Et nous comprenons bien alors, que posséder la vie divine, la vie éternelle, la vie totale, l'amour surnaturel, dans ses fondements les plus ultimes, c'est savoir ce qui est bien, ce qui facilite, encourage, nourrit cette vie et ce qui est mal, c'est à dire, ce qui la désagrège et la détruit. À force de regarder cet arbre, en effet, Adam et Ève ont fini par comprendre qu'il leur donnera accès à la divinité, le jour où Dieu les admettra dans le sein de la Trinité. Ce jour-là, ils pourront en manger.

Toute la ruse du serpent consiste à les faire passer du désir à la convoitise.

Dieu veut que l'homme soit avide de la vie divine, qu'il la désire de toute son âme, qu'il veuille devenir amour comme il l'est lui-même. Or le serpent parvient à brouiller le jeu.
Du désir de la vie divine en Dieu, avec Dieu, il fait passer nos premiers parents à une convoitise pour soi.

Adam et Ève ont cru qu'ils pourraient devenir des dieux pour eux-mêmes, c'est à dire, sans Dieu, sans amour, et bien plus, en opposition avec Dieu. L'homme pensait pouvoir devenir Dieu par ses propres forces. Il a manqué son but, car Dieu, parce qu'il est créateur et maître de la création, parce que lui seul connaît la fin de sa créature, le but pour lequel elle a été créée, lui seul aussi sait ce qui est bon pour elle, c'est-à-dire, ce qui la conduit à son plein accomplissement et ce qui lui fait atteindre ce but qu'il a déposé dans la nature même de sa créature. De la même façon, il sait ce qui l'en détourne, ce qui est mal.
L'évènement qui vient de se passer est capital.

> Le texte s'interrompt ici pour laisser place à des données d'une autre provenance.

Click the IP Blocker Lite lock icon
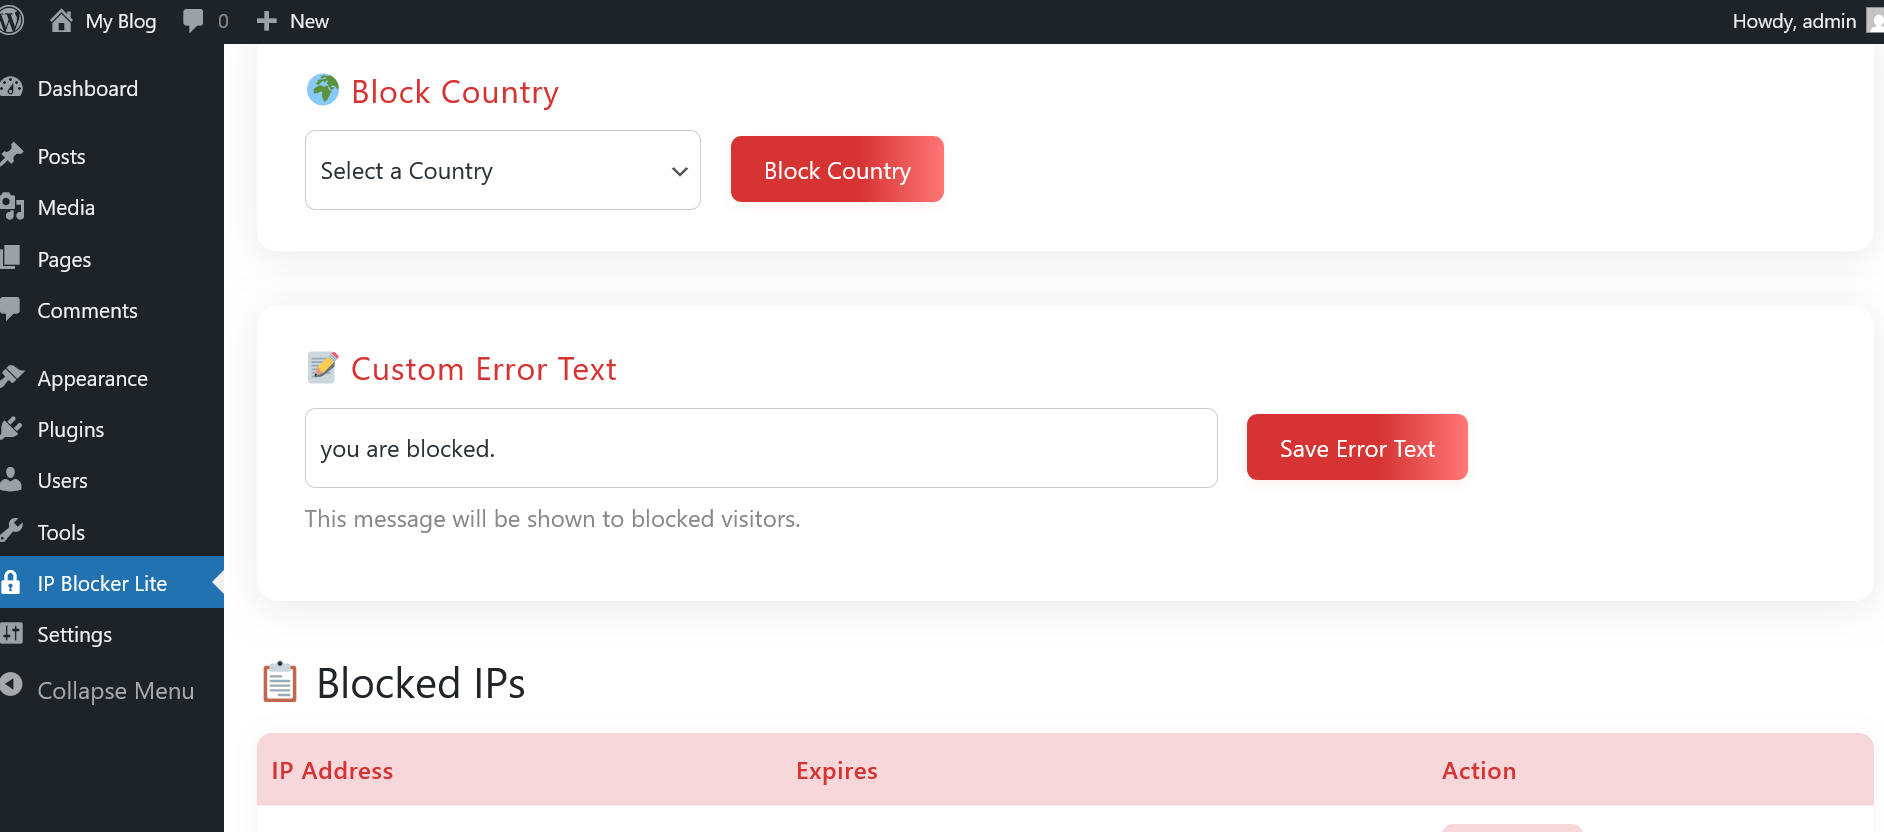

 "passer du désir à la convoitise"


En tournant le dos au désir de Dieu et de l'amour surnaturel, et en acquiesçant à la convoitise, l'amour naturel de l'homme se trouve blessé et dénaturé. Au lieu d'être orienté vers l'autre, il revient désormais sur soi. L'homme ne peut plus aimer spontanément que d'un amour égoïste, pour lui. Le cœur de l'homme dévoyé va corrompre toutes les autres facultés humaines. En particulier notre sensibilité et notre affectivité qui sont des qualités inestimables, vont être détournées par l'amour naturel blessé dans un but égocentrique.

Adam éprouve le besoin de couvrir sa nudité, 

pour diminuer la convoitise de l'autre sur son propre corps


C'est là que se trouve le fondement de toutes nos difficultés en tous domaines, mais plus particulièrement dans celui de la charité, de l'humilité et de la chasteté. C'est pourquoi Adam éprouve le besoin de couvrir sa nudité, pour diminuer la convoitise de l'autre sur son propre corps.
Or Adam a voulu connaître directement ce qui est bien et ce qui est mal, pas simplement pour en avoir connaissance, par curiosité, mais pour pouvoir en décider par lui-même et agir ainsi en toute autonomie morale, comme s'il était un dieu.  »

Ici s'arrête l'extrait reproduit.